Qui, passando all’argomento sportivo, il calcio è vissuto come distinzione dalla massa, come affermazione di un’umanità non addomesticabile all’interno delle fredde mura della società. È nel quartiere di Sankt Pauli che vive la parte più strana della città e di tutta la Germania calcistica.

Il Sankt Pauli nasce nel 1910 coi colori sociali bianco e marrone, ed è la squadra in cui è vietata la parola “business”. E forse si trova proprio qui la prova di quanto i soldi servano sì (o almeno in parte) alle vittorie, ma non a regalare popolarità. Perché si stima che i simpatizzanti del Sankt Pauli nel mondo siano attorno ai venti milioni, nonostante la squadra sia votata alla sofferenza e di denari se ne siano sempre visti ben pochi.

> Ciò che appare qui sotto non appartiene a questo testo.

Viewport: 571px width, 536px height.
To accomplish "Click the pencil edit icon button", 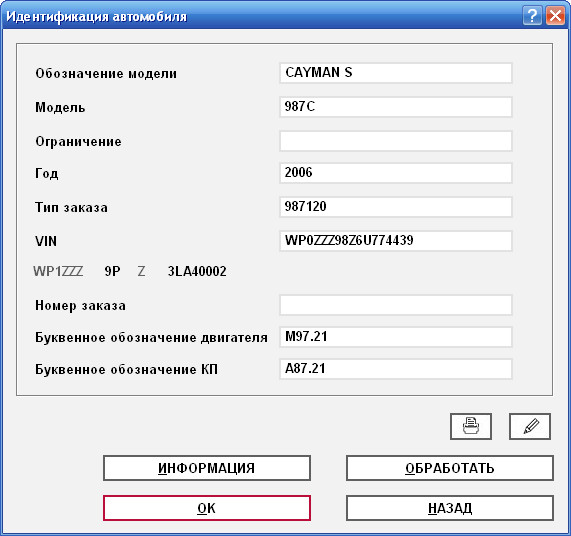I will click(529, 426).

Niente può raffreddare però l’amore del supporter, fedele ad una linea non solo tracciata, ma indelebilmente scolpita (basti pensare all’interventismo dei tifosi nell’evitare che i diritti del nome dello stadio venissero venduti, mossa che ha di fatto bloccato flussi milionari nelle casse del club). Fugaci apparizioni in Bundesliga, momenti di difficoltà finanziarie che hanno portato la società a pochi passi dalla bancarotta, disavventure di ogni tipo: niente ha mai scalfito la passione del tifo Braun-Weiss, che anche nei momenti più bui non ha fatto mancare un concreto apporto al club.

Questo calcio vissuto come espressione della lotta di classe ha da sempre raccolto consensi e simpatie, oltre a regalare un alone di magia a vittorie piccole ma vere e vissute. Un esempio? Il derby del 16 febbraio 2011, l’ultimo vissuto nella massima serie, contro i fratelli più grandi e ricchi dell’Amburgo. Al Volksparkstadion (allora Nordbank Arena perché per l’HSV, invece, non è un problema vendere i diritti del nome dello stadio agli sponsor, tanto da averlo cambiato più volte nell’ultimo decennio), gli ospiti riuscirono a strappare una vittoria per 1-0.

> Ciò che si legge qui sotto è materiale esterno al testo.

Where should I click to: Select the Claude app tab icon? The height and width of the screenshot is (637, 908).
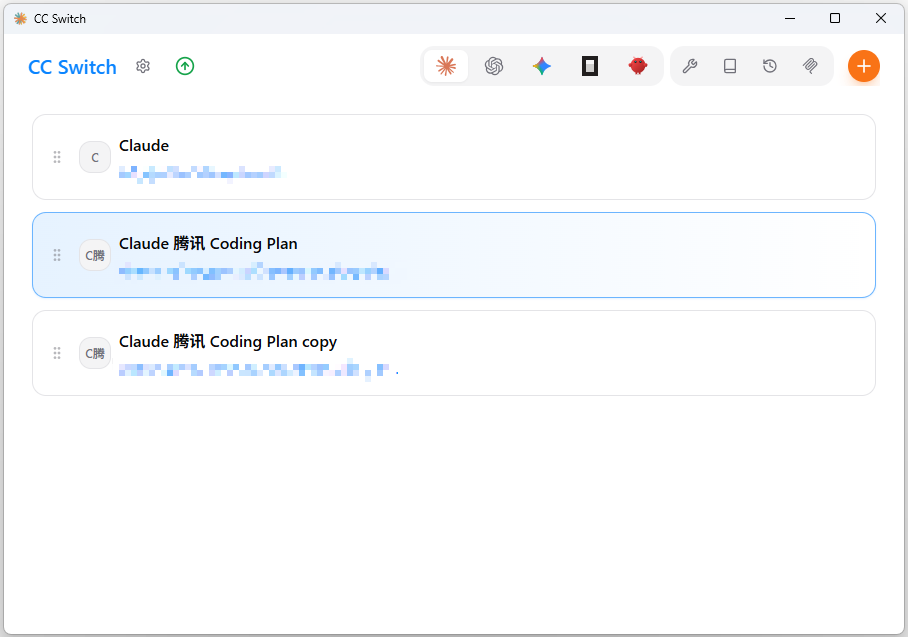(446, 66)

Un successo che ha il sapore epico della presa del Palazzo d’Inverno, della conquista di Troia o della presa del Reichstag, con il Jolly Roger, la bandiera dei pirati, a sventolare sulle macerie della fortezza nemica conquistata. Un simbolo che accompagna undici bucanieri in campo ogni sabato pomeriggio, sulle note di Hells Bells, all’arrembaggio di qualsiasi vascello nemico abbia il coraggio di presentarsi al Millerntor-Stadion, a pochi passi dalla famigerata Reeperbahn. Avviso ai naviganti: si entra nel mare mosso del Sankt Pauli.